Request =>
Output the listing, from the line containing "This screenshot has height=707, width=1568." through the end, as a Markdown table with the columns Row and Line, skipping blank lines and leaving out the pictures.

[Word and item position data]
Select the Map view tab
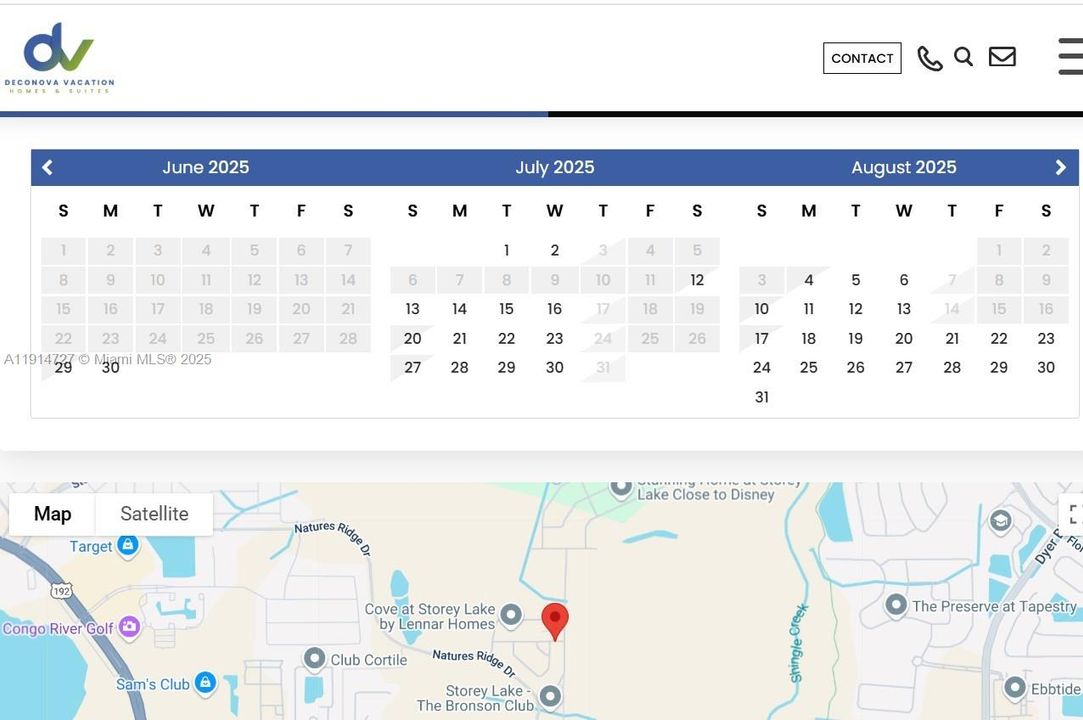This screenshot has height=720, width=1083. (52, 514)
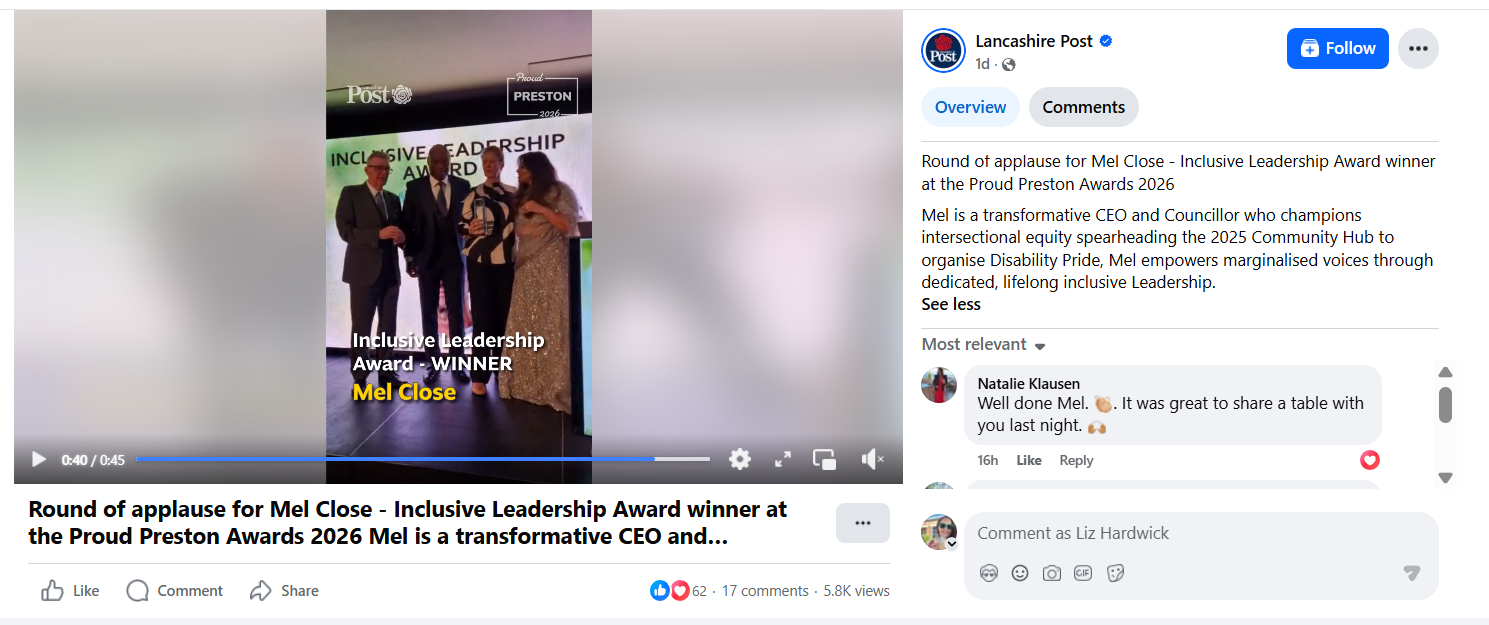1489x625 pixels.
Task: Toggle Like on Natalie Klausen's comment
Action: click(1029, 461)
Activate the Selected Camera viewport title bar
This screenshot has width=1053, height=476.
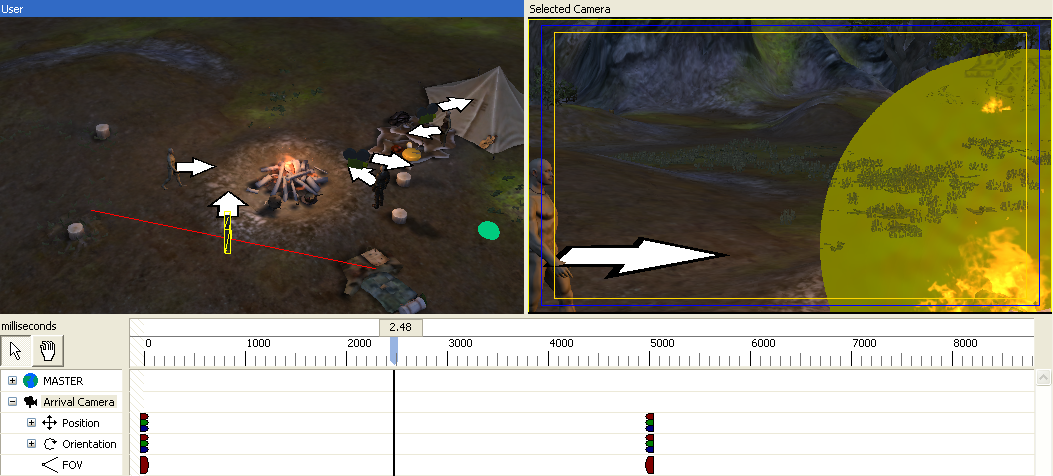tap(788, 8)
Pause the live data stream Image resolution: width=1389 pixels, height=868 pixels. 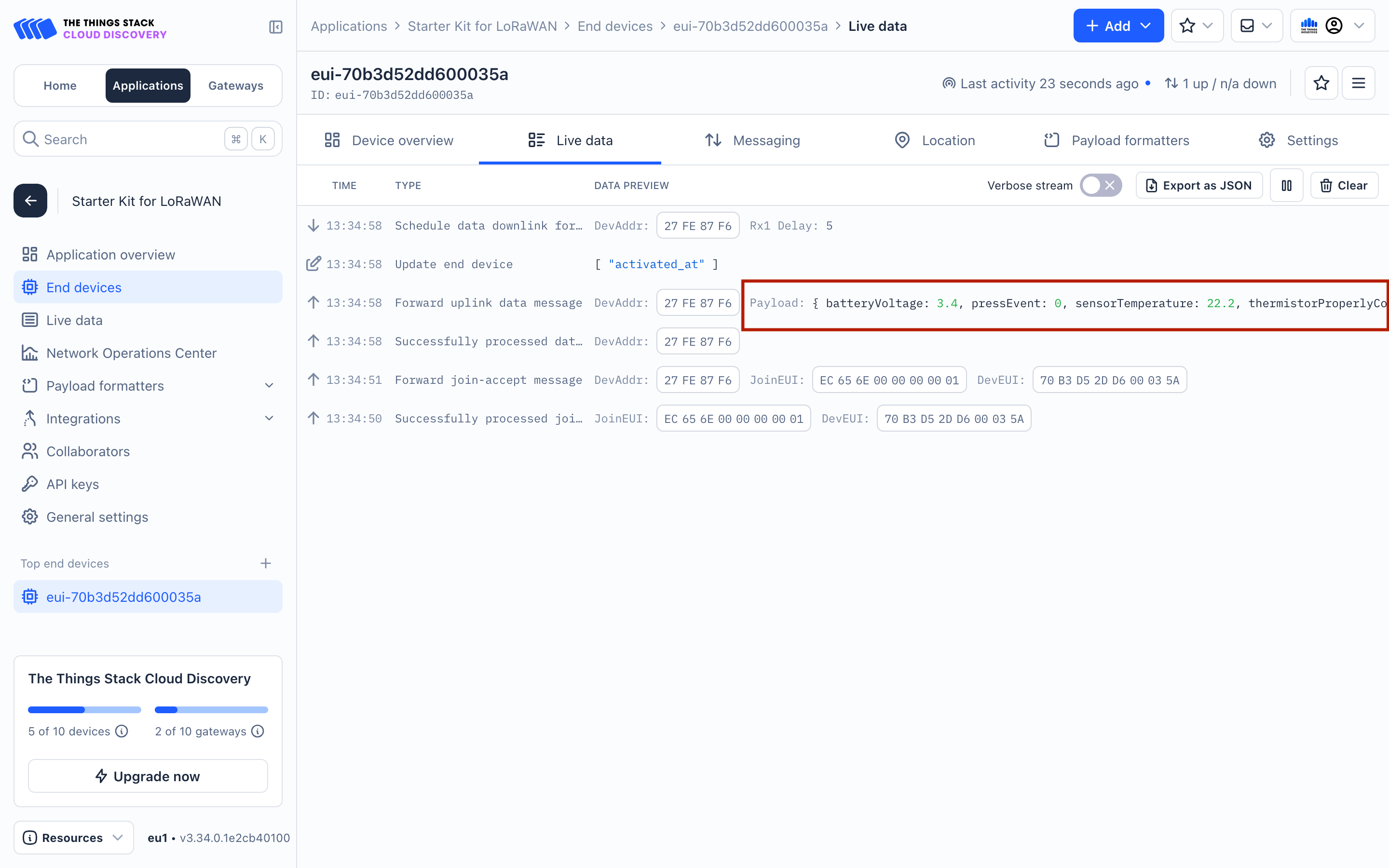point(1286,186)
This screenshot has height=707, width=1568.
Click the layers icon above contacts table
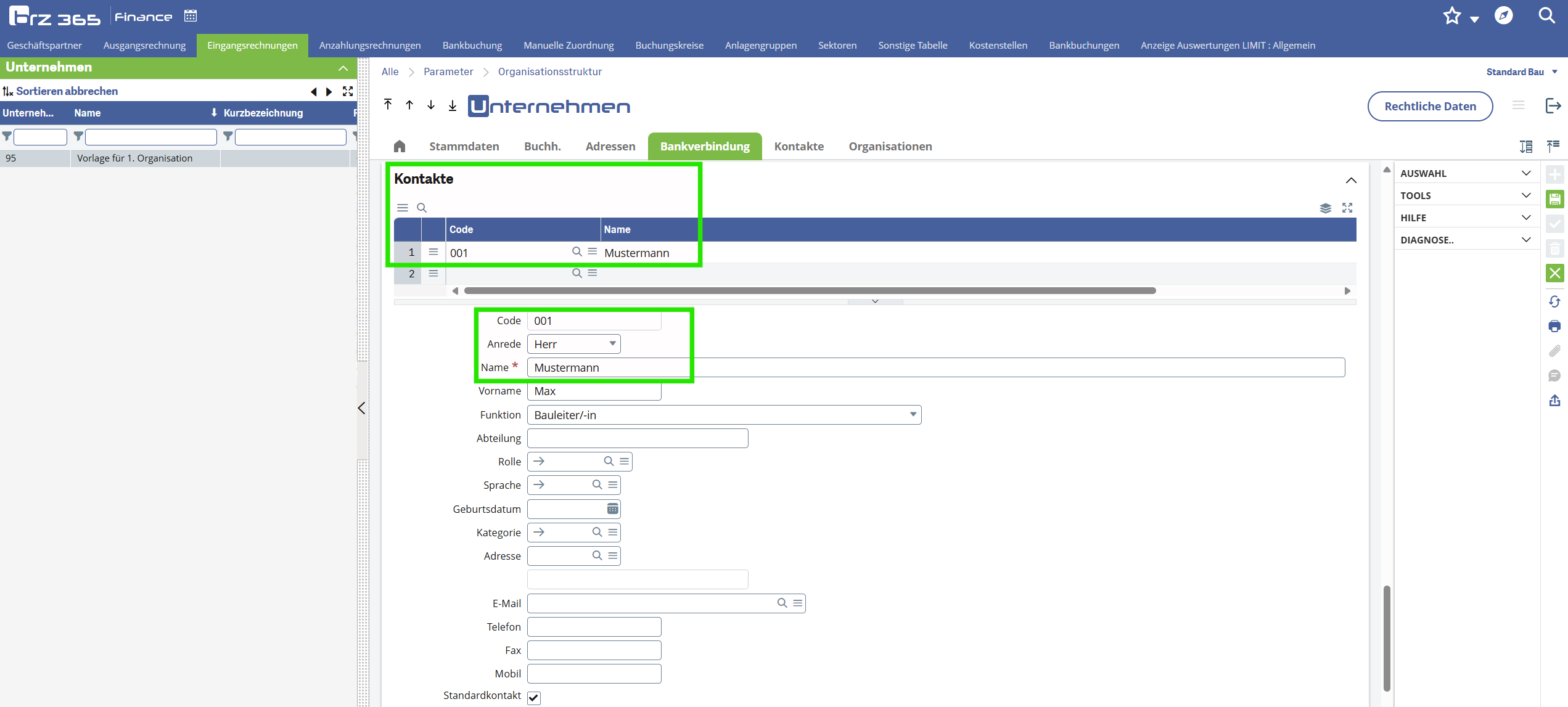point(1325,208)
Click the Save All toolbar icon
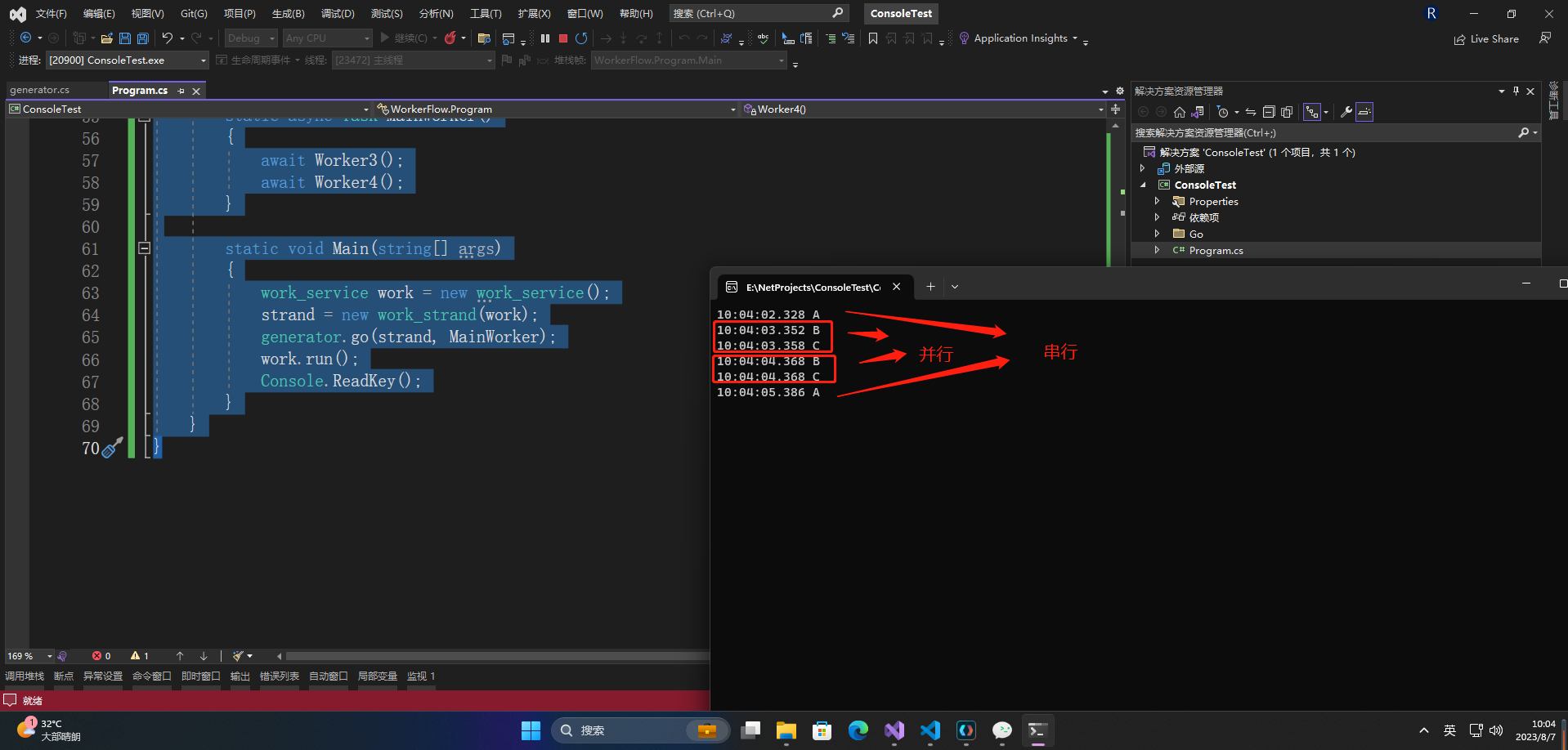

Exercise output =>
| Row | Line |
|---|---|
| 1 | This screenshot has height=707, width=1568. |
| 2 | Click the layers icon above contacts table |
| 3 | point(1325,208) |
| 4 | Click the Save All toolbar icon |